About this task ::
Copy out every one of the rows below word for word, changing nothing.

[Collection entries]
───

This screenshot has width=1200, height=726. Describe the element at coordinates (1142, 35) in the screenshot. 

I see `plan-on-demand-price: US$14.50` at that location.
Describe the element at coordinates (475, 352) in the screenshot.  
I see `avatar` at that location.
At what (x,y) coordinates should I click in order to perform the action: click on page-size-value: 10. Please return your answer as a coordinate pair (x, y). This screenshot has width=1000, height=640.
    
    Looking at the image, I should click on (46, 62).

───

The completed task ::
This screenshot has width=1200, height=726. Describe the element at coordinates (1142, 35) in the screenshot. 

I see `plan-on-demand-price: US$14.50` at that location.
Describe the element at coordinates (475, 352) in the screenshot.  
I see `avatar` at that location.
At what (x,y) coordinates should I click in order to perform the action: click on page-size-value: 10. Please return your answer as a coordinate pair (x, y). This screenshot has width=1000, height=640.
    
    Looking at the image, I should click on (46, 62).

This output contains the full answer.